Optimization of 3D human skeletons using multi-view 2D skeletons
Part one: Fixing bugs on triangulation algorithm and adding more debug visualizations
Since last month some bugs on the triangulation algorithm were fixed, for example, images were not synchronized between cameras at all times which was causing triangulation between different sets of images. Also, the visualization now includes the RGB image with the overlapped 2D skeleton that allows to confirm that the shoulders are inded being well detected by OpenPose.

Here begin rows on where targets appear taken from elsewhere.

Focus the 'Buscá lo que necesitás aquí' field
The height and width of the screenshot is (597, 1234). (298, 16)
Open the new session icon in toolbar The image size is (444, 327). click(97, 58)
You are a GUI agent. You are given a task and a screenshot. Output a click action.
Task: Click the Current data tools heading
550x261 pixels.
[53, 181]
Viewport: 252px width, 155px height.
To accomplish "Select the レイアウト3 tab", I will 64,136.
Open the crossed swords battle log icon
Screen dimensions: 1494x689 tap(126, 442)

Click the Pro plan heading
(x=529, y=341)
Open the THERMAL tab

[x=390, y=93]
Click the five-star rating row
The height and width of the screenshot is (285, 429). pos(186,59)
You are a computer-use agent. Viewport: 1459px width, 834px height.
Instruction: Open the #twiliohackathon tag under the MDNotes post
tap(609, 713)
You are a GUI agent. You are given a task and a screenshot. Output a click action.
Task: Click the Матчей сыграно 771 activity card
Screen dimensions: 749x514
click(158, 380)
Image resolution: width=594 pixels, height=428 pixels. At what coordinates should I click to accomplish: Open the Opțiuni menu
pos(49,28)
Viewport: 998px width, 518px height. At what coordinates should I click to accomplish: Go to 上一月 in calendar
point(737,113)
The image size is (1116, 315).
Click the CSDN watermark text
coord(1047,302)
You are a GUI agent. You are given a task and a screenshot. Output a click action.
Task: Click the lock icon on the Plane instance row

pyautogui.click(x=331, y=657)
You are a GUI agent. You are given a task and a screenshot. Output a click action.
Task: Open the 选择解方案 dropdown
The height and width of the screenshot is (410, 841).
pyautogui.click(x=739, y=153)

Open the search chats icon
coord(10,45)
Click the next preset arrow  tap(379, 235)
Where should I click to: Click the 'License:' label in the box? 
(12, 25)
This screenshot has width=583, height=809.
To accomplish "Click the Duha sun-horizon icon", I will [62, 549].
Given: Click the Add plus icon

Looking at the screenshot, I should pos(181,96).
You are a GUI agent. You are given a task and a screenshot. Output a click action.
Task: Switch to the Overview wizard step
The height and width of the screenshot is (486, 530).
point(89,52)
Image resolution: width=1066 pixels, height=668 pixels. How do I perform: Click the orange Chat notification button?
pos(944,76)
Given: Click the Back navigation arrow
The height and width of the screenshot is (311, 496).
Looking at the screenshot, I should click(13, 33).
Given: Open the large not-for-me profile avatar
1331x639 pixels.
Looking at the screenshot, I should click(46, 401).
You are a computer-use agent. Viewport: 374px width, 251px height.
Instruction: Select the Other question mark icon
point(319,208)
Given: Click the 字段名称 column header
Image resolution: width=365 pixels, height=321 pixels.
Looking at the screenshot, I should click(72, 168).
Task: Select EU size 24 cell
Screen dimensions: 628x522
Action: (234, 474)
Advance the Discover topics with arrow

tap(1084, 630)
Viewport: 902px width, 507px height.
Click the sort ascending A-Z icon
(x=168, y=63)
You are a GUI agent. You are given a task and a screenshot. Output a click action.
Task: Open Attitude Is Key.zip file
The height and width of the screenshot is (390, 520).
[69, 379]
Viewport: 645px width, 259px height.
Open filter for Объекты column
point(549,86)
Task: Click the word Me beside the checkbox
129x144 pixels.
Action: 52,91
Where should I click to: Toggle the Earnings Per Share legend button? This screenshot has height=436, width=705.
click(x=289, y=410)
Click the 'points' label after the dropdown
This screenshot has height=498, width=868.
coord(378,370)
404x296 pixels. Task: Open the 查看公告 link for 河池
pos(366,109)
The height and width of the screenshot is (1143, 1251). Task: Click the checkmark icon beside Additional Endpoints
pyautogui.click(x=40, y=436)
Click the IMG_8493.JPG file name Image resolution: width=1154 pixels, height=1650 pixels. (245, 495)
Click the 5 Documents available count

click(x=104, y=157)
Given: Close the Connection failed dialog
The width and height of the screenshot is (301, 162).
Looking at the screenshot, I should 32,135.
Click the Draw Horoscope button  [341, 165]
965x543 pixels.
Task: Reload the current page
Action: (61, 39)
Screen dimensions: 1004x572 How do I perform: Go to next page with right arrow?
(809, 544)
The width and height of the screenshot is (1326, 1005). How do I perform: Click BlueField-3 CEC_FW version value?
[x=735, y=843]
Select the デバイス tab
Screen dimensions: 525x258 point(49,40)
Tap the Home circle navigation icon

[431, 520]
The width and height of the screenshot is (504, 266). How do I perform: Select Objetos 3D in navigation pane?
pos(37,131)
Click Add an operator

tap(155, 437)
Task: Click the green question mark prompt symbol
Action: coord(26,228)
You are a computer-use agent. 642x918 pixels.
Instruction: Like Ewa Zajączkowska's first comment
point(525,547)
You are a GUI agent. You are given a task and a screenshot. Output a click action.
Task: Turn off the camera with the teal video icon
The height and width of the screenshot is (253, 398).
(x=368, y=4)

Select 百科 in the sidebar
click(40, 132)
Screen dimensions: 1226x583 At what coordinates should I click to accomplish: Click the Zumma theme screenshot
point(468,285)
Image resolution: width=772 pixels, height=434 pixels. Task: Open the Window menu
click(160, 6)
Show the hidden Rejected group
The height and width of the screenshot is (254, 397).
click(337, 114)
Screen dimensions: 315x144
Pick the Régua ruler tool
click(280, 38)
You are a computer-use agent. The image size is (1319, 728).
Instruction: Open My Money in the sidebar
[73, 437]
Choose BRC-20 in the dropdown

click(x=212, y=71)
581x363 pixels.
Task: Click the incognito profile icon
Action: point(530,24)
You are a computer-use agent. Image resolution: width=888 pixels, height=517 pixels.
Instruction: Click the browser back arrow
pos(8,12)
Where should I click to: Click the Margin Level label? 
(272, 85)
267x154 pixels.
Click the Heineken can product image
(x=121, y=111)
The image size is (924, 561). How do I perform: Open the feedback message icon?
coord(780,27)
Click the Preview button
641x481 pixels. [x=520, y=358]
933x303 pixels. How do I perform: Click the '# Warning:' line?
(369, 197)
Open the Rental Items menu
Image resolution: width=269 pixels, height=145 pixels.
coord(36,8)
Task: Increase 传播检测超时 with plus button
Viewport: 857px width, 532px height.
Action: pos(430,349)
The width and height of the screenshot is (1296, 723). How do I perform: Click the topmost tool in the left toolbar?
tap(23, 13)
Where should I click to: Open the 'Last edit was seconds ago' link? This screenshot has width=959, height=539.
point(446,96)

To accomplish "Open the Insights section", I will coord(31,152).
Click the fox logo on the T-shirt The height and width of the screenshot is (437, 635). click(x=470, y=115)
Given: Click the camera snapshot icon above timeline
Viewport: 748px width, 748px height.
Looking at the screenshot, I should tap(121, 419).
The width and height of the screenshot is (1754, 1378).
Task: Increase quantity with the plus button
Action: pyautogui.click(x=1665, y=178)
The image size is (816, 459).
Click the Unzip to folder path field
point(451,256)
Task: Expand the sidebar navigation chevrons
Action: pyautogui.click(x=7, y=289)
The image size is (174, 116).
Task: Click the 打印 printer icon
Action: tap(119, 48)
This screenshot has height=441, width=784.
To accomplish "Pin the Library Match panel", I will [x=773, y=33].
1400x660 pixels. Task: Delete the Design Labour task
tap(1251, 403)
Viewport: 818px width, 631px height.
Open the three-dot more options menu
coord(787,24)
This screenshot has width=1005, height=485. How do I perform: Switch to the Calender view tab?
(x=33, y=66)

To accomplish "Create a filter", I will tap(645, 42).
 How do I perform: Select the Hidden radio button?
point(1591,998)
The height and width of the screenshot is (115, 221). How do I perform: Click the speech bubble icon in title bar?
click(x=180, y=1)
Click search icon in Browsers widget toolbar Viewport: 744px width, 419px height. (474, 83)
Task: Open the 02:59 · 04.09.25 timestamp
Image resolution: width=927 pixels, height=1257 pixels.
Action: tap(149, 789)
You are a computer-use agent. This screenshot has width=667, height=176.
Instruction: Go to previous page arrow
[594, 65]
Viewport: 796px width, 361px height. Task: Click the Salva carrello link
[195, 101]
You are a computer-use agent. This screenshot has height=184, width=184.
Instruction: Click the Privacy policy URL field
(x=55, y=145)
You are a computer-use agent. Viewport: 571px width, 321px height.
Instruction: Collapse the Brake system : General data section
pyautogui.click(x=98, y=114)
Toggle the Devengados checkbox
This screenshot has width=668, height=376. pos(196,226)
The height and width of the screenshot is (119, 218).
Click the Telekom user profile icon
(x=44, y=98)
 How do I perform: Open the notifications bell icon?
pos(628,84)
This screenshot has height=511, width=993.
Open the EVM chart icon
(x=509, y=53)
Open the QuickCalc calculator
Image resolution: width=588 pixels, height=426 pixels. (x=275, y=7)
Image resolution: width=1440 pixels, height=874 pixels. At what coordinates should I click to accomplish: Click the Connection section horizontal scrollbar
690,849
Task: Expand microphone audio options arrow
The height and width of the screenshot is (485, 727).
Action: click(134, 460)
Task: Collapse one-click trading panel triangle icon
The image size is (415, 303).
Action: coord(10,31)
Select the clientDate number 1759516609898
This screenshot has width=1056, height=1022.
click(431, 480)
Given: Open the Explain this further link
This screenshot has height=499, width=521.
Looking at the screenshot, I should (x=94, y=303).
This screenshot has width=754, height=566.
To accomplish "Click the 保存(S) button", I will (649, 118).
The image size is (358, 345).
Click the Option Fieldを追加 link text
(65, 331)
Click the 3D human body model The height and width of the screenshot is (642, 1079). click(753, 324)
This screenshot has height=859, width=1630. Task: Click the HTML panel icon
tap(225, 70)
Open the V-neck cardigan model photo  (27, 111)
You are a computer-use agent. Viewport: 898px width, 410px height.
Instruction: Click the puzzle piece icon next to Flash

Part two: Developing an optimization algorithm to determine the 3D pose of a human
As discussed in the last meeting, an idea came to my mind about using optimization to calculate the correct position of the 3D skeleton using a multi-camera setup. In an initial brainstorm, the conclusion was that the optimization should consider two things: the projection of the 3D point in the current iteration to each of the cameras of the system and the size of each link in the human skeleton. Using the following image as an example, we know that the arm, that is the link between the joints 2 and 3, can't be 2 meters long. So, we must define limits for the size of each link, to also restrict the pose of the 3D skeleton at that moment. At this moment, this last step is still not implemented.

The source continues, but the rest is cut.